The trial judge concluded that this language was more consistent with a promotion or distribution agreement than with an assignment of copyright. He held that it was effective “in conferring a very broad and exclusive licence to, among other things, distribute, adapt and sell Ceres.” But it was not an outright assignment of the copyright.
The plaintiffs had relied on the use of the word “cede” in the agreement to support their argument that the document was intended to function as an assignment of the copyright in Ceres. There was some strength to this argument particularly in view of the wording of subsection 13(4) of the Copyright Act.
In English subsection 13(4) is titled “Assignments and licences” and says
“but no assignment or grant is valid unless it is in writing signed by the owner of the right in respect of which the assignment or grant is made, or by the owner’s duly authorized agent”.
In French, the subsection is titled “Cession et licences” and says
“mais la cession ou la concession n’est valable que si elle est rédigée par écrit et signée par le titulaire du droit qui en fait l’objet, ou par son agent dûment autorisé.” (emphasis added)
In view of the language of the assignment, the trial judge might well have concluded that the wording had granted a partial assignment of some of the exclusive rights conferred by copyright.

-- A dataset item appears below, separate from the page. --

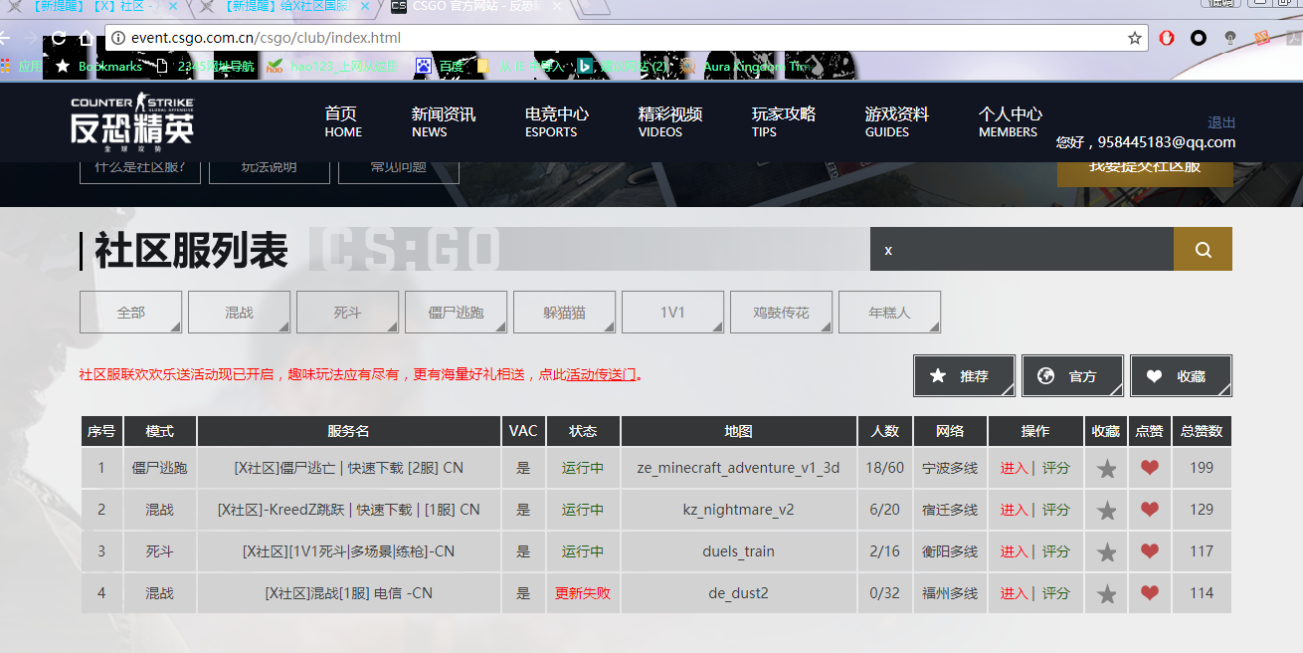
Task: Open the 电竞中心 ESPORTS menu
Action: click(556, 121)
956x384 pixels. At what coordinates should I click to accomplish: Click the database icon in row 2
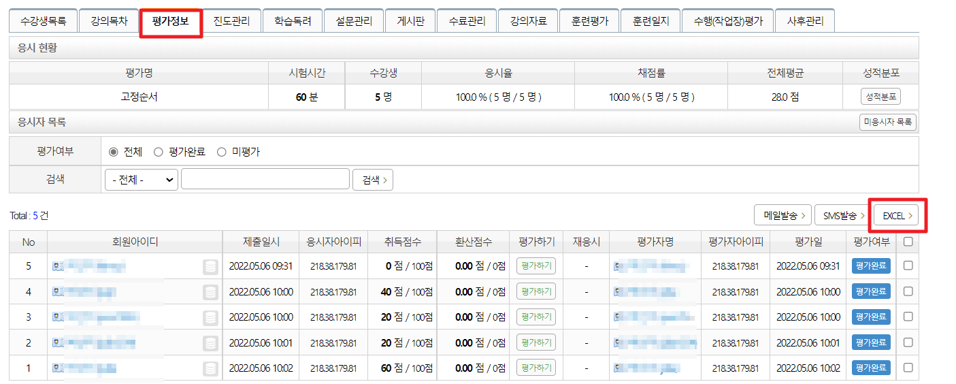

The judge had little difficulty, however, in finding that the following language in another agreement did assign the copyright in the software:
In return for the Royalty, defined hereunder, and for other good and valuable consideration, the receipt and sufficiency of which is hereby acknowledged, the Assignor hereby assigns and transfers in perpetuity to the Assignee the Assignor’s entire right, title and interest, worldwide, in and to all ownership, intellectual property and all other property rights including, without limitation, the copyright, in the Work authored in whole or in part by [Andrew Szendrovits], including all rights of action, powers and benefits relating thereto.
Surprisingly, the trial judge also stated “In passing” that the above “also expressly assigned all of the assignor’s moral rights in Ceres to POPS.” This statement is clearly wrong as moral rights can be waived but cannot be assigned under the copyright Act.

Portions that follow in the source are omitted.